Dashboard creation in SharePoint - What, How and Why?

24 November, 2021 Education

Dashboard creation in SharePoint - What, How and Why?

 

As an incredibly versatile web-based collaboration platform, SharePoint has remained an important tool for many different companies, from smaller local businesses to larger enterprises. Even today, SharePoint's capabilities in different collaboration-based fields are vast and extensive. A good example of such capabilities is SharePoint dashboards, providing the ability to perform many different tasks related to centralized administration.

 

Generally speaking, the main purpose of a dashboard in SharePoint is to provide an overview of several different sources of information in such a form that it's easy to digest. Possibly the most important parameter that SharePoint is capable of providing is KPI or Key Performance Indicator. The problem here is that calculating or visualizing KPIs is a process that is performed via aggregating and calculating data from multiple sources in real-time.

 

On the other hand, there are still two main versions of SharePoint out there - SharePoint Online and SharePoint on-premise (2016, 2019, etc.), and SharePoint Online users don't have as many problems with data aggregation as on-premise SharePoint users have. The difference here lies in the way the aggregation process works.

 

When it comes to on-premise SharePoint versions, the entirety of the aggregation processes would be performed at the company's own servers - which is known to cause some delays in viewing data since SharePoint pulls all of it at the same time. Alternatively, SharePoint Online users have a much easier life in this regard, since all of the calculations are done server-side, which makes the problem of delays before aggregating data that much less significant.

 

Since the entire point of a dashboard is to provide a quick overview of the situation in your company or in a specific part of it (including both positive parts and downsides) - to help stakeholders with making decisions that are time-sensitive, for example - SharePoint Online seems like a far better choice from this perspective.

 

Another important point for dashboards in SharePoint is what is being shown in the first place - the data. It's not uncommon for information gathering to be the hardest part of the process - when dashboard generation with SharePoint seems easy in comparison.

 

The main point of a dashboard, in general, is all about being representative of the current state of a company - with the addition of some other information, be it your future goals, your up-to-date status as an organization, and more. Just throwing a bunch of indicators in one place is not necessarily a good representation of how the company is doing right now.

 

One more topic of consideration here is objectivity. It's not uncommon for dashboards to be used to make a lot of decisions, some of which could affect the entire company as a whole in the future. From this standpoint, one mistake could lead an entire company to its downfall, and this is why everything has to be objective and representative of the current state of a company.

 

A good starting point for such dashboards is your business' strongest parameter - employee count, revenue, number of resolved support tickets, you name it. After that, try and expand this parameter by finding out what led to your strongest parameter being the way it is - it can be a number of generated leads, number of employment offers, quality of education and training, or pretty much anything else.

 

Then try and work out what affects these particular parameters, and work your way through it all.
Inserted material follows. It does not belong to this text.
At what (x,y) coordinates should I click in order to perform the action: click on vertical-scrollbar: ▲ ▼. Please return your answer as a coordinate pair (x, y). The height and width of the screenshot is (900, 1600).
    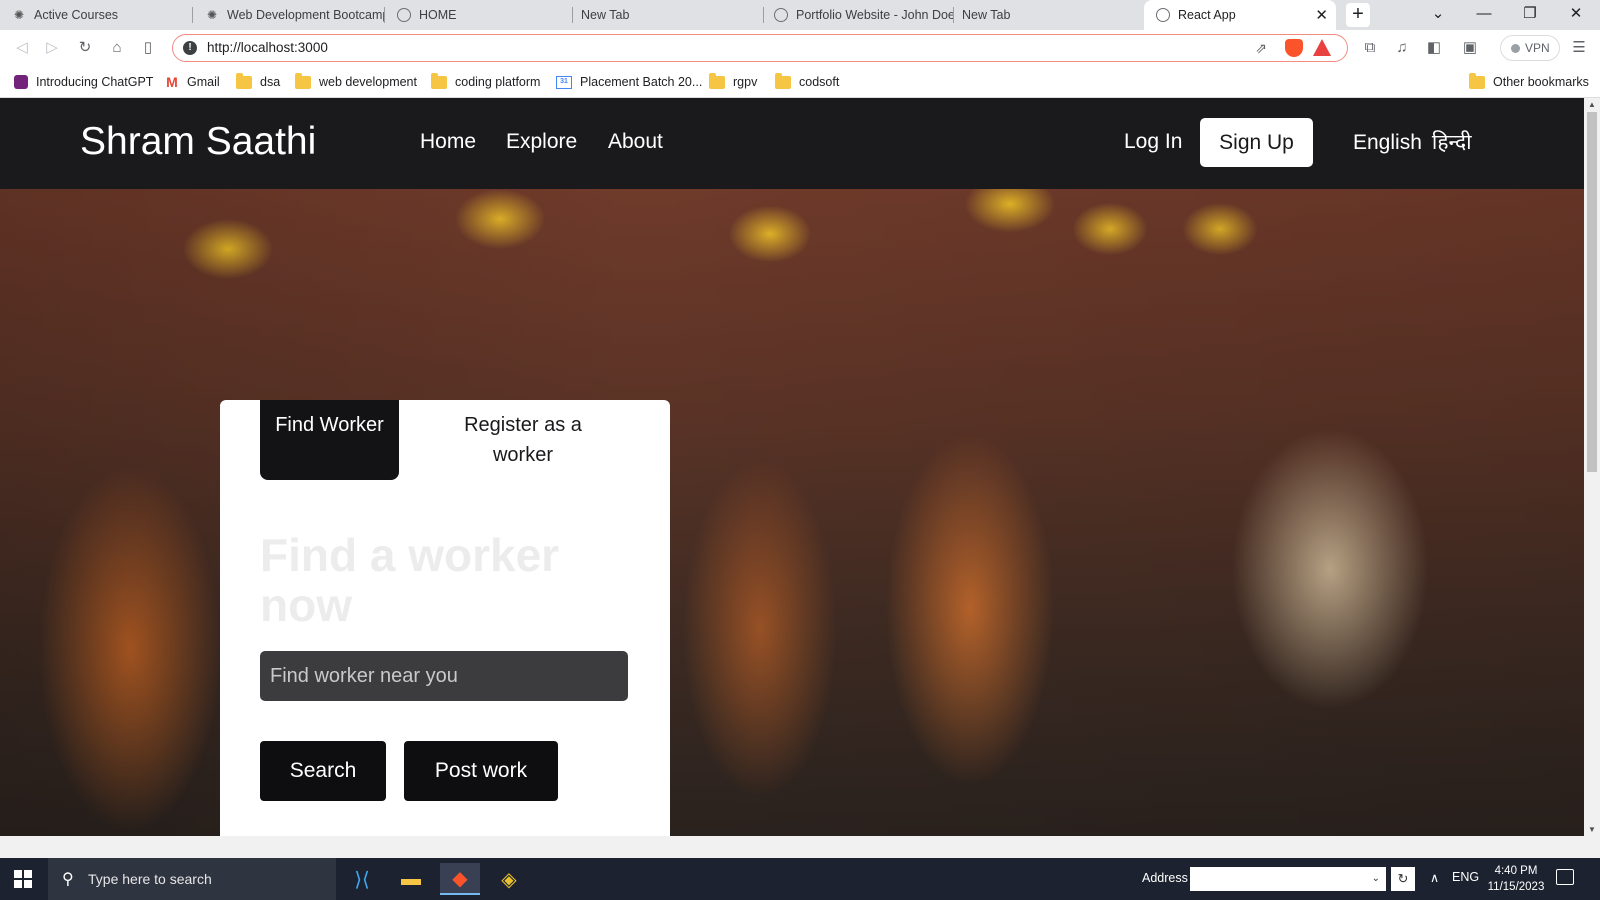
    Looking at the image, I should click on (1592, 467).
This could easily work as a starting point for your dashboard and you can build off of that to create a comprehensive but fair dashboard for your company.

 

Now that we have the theoretical part of a dashboard out of the way, we can start working on the visuals for our dashboard. There is a wide array of different ways to create a layout of your data to generate a dashboard out of it, but it's not particularly surprising that one of the easiest ways to do it is using another Microsoft product - Microsoft Excel.

 

The process itself is fairly simple - all you have to do is to fill an Excel file with all of your data and upload that file into SharePoint, and you'll have yourself a SharePoint dashboard in no time. It also helps that Excel on its own is an incredibly versatile tool, offering many different ways to visualize information, including diagrams, tables, and more.

 

Information visualization is a relatively creative job, and it's not uncommon for people to run out of ideas when working on a dashboard or some other similar task. Luckily enough, Internet has no shortage of various examples of diagrams, charts, and dashboards - you're always just a single Google search away from a practically endless source of inspiration.

 

After you're done setting up visuals for your dashboard in MS Excel, it's now time to upload it into SharePoint. In this example, we're using SharePoint Online as a reference, so our first step would be to upload said Excel file into our SharePoint document library. Additionally, it's not a bad idea to check if the Excel file that you've just uploaded has its default cursor position set at A1 to avoid various page display and visualization problems.

 

After that, you're free to create a dashboard page out of your newly uploaded Excel file - you might need to change this file's permissions for that, though. In our scenario, we can easily add a new web part in SharePoint by clicking a plus icon in our SharePoint Online interface - and the object type that we're looking for is File Viewer, which would allow us to showcase a dashboard we made using an Excel file.

 

That being said, Excel is not the only option on the market - and it does not have some of the more unusual tools for dashboard creation that you may or may not need for your company. This is where the extensive third-party charting tools market comes in, offering a wide variety of dashboard creators from different software providers - including both standalone companies and massive corporations like Google.